Correspondence of the Oregon Superintendency
1844
Southern Oregon-related correspondence with the Oregon Superintendency for Indian Affairs.
   

Click here for Superintendency correspondence 1844-1900.


    I saw and had an interview with the Indian in June following & settled all differences to appearance satisfactorily & but four months subsequently having occasioned the authorities constituted among the Indians to flog one of his connections for violently entering the house of the Rev. H. R. Perkins, seizing his person and attempting to tie with a view to flog him, he took fire afresh and in November last came with a slave to my house with the avowed object of shooting me down at once, but finding me absent after a close search in every part of my house, he commenced smashing the windows, lights, sash and all, from my house and office with the breech of his gun, and it is but just to say he did his work most effectually, not leaving a sound window in either. He next started hotly in pursuit of my steward, who was most actively retreating, but soon overtaken, and seized by the shoulder, but his garment giving way saved the frightened young man from further violence.
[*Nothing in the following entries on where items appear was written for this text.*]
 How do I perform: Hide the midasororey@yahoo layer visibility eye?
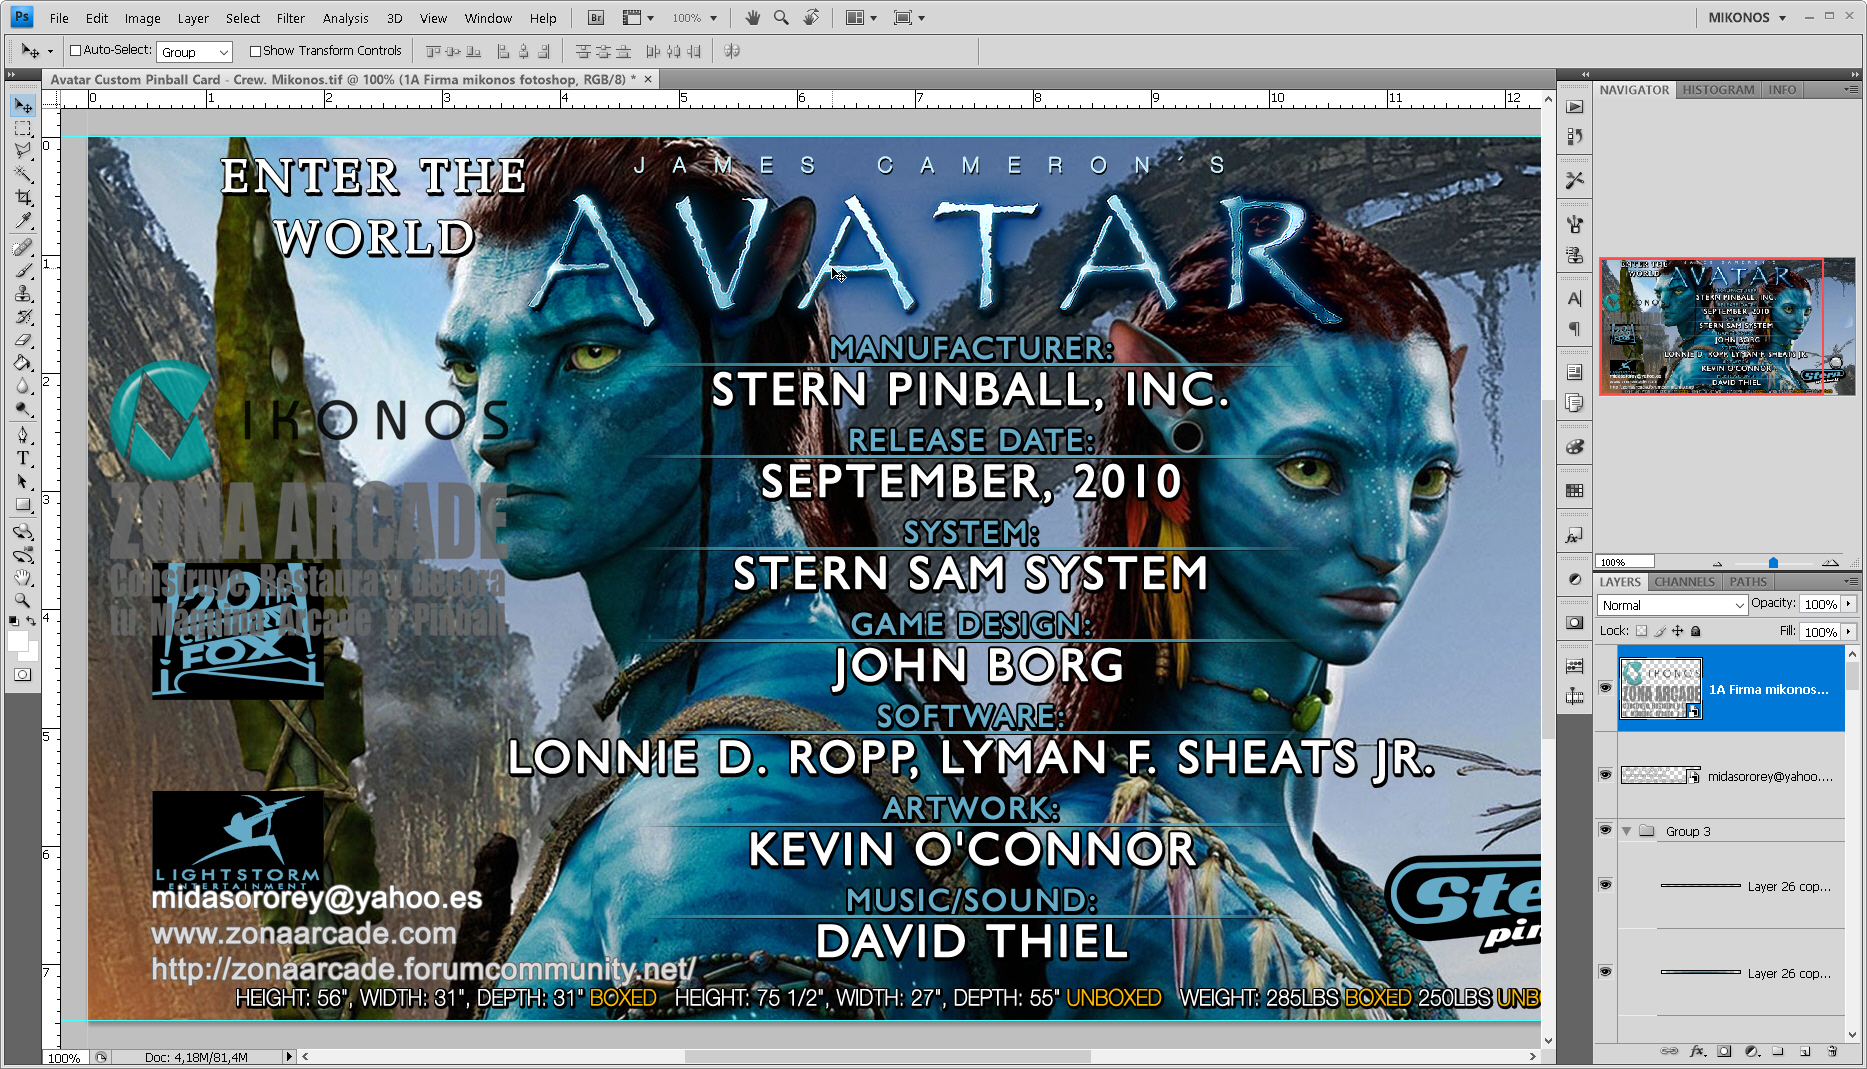[x=1606, y=775]
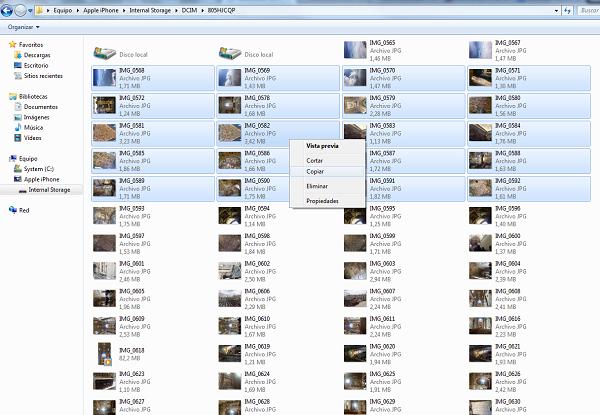Click the Forward navigation arrow button
This screenshot has height=415, width=600.
point(21,10)
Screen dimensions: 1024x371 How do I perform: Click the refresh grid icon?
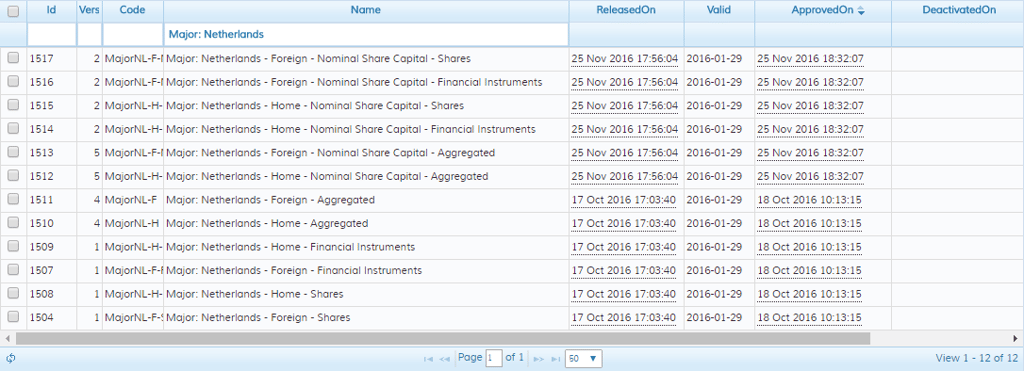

I returned late in the evening, this having occurred at 3 p.m., when the villains were too far away to be overtaken, though I pursued them with the best men of the colony during the whole night and as long after as we could trace them.
    This was regarded a great outrage and created a strong sensation throughout the community, especially as none knew where to trace it until within a few weeks past.
    Some four weeks subsequently fifteen Indians came in open day, riding into the neighborhood, painted & well armed. I was the first with one exception that observed them and learned they were Molallas and Klamaths and felt confident they were on an errand of mischief, being well informed of their marauding and desperate habits and this quite out of their province, the proper homes of the Klamaths being at least 300 miles to the south and the Molallas, with whom they intermarry, having their lodges in the Cascade Mountains a distance of from 40 to 80 miles.
Elijah White, report of April 3, 1844 to Thomas Hartley Crawford, Commissioner of Indian Affairs, NARA M234 Letters Received by the Office of Indian Affairs, Reel 607, frames 154-155. A copy of the passage (in a clearer hand) begins on frame 262.